● WORK REQUIRED: Using the listing below, copy exactly the lines from the one containing "For every named" to the one containing "PRODUCTO (83, 216)", both lines included, and no others.

● MATERIAL PROVIDED:
★ ★ ★ ★ ★

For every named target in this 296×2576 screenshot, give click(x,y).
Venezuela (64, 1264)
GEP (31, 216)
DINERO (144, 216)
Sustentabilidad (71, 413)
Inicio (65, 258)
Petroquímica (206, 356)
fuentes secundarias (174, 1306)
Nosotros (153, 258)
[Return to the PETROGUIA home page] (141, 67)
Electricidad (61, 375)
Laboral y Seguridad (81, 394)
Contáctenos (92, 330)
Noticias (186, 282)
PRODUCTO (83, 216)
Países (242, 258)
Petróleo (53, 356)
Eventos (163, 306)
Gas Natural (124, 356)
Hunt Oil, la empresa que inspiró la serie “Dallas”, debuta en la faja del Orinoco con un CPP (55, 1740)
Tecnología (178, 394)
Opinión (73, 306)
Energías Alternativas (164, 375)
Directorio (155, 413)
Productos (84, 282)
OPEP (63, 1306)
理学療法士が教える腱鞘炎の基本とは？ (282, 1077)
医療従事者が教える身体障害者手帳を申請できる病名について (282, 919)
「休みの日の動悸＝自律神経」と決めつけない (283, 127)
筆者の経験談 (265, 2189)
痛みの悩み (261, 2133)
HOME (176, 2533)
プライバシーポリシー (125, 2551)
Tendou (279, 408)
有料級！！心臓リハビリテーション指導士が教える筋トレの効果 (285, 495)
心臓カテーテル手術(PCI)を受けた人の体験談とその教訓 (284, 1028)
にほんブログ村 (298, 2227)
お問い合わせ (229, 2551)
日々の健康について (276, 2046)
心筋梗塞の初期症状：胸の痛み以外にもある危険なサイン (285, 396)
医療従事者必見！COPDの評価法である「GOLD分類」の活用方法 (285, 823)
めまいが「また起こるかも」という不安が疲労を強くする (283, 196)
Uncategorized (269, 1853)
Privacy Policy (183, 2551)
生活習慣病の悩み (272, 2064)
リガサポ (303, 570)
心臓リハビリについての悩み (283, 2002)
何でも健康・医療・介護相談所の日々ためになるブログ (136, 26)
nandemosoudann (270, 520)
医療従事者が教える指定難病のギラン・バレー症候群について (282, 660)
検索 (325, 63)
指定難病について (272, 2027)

★ ★ ★ ★ ★

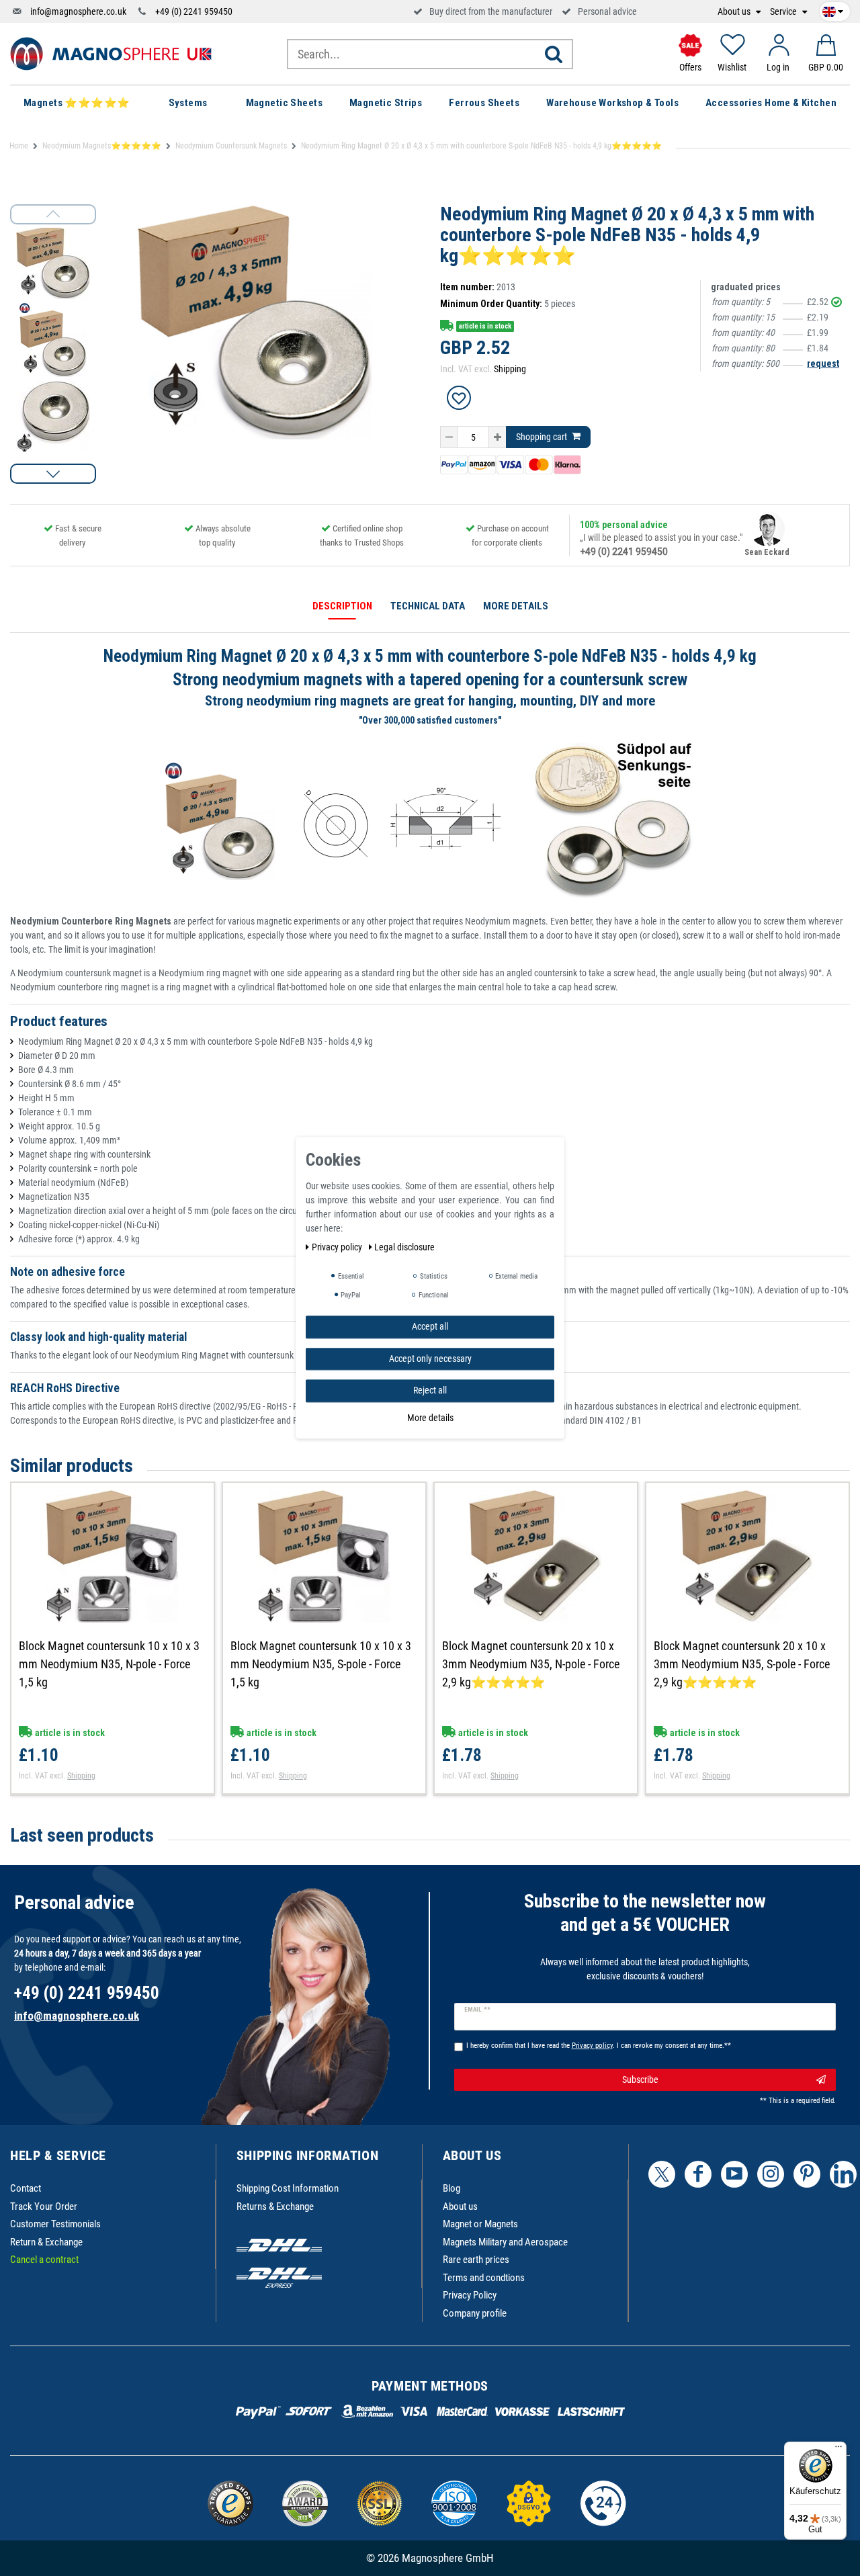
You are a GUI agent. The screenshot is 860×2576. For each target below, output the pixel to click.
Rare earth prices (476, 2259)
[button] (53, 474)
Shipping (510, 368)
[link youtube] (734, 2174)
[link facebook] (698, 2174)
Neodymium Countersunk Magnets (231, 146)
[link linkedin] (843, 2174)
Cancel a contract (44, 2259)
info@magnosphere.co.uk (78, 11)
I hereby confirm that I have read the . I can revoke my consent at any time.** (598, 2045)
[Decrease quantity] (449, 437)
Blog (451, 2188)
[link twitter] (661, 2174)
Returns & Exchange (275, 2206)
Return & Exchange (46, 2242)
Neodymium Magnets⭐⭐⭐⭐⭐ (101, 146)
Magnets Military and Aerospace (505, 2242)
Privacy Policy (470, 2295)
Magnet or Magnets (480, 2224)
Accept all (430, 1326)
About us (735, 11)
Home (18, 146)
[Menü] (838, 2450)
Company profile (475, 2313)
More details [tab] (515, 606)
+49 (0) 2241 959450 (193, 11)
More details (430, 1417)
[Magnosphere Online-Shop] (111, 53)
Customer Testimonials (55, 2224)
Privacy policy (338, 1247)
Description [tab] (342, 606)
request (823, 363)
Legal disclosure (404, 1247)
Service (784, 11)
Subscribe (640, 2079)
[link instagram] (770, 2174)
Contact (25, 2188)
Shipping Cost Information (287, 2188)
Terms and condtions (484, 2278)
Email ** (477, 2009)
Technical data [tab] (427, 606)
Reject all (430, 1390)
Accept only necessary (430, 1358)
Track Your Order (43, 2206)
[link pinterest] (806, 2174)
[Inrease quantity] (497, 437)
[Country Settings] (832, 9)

★ ★ ★ ★ ★

● EXERCISE ANSWER:
For every named target in this 296×2576 screenshot, give click(x,y).
Venezuela (64, 1264)
GEP (31, 216)
DINERO (144, 216)
Sustentabilidad (71, 413)
Inicio (65, 258)
Petroquímica (206, 356)
fuentes secundarias (174, 1306)
Nosotros (153, 258)
[Return to the PETROGUIA home page] (141, 67)
Electricidad (61, 375)
Laboral y Seguridad (81, 394)
Contáctenos (92, 330)
Noticias (186, 282)
PRODUCTO (83, 216)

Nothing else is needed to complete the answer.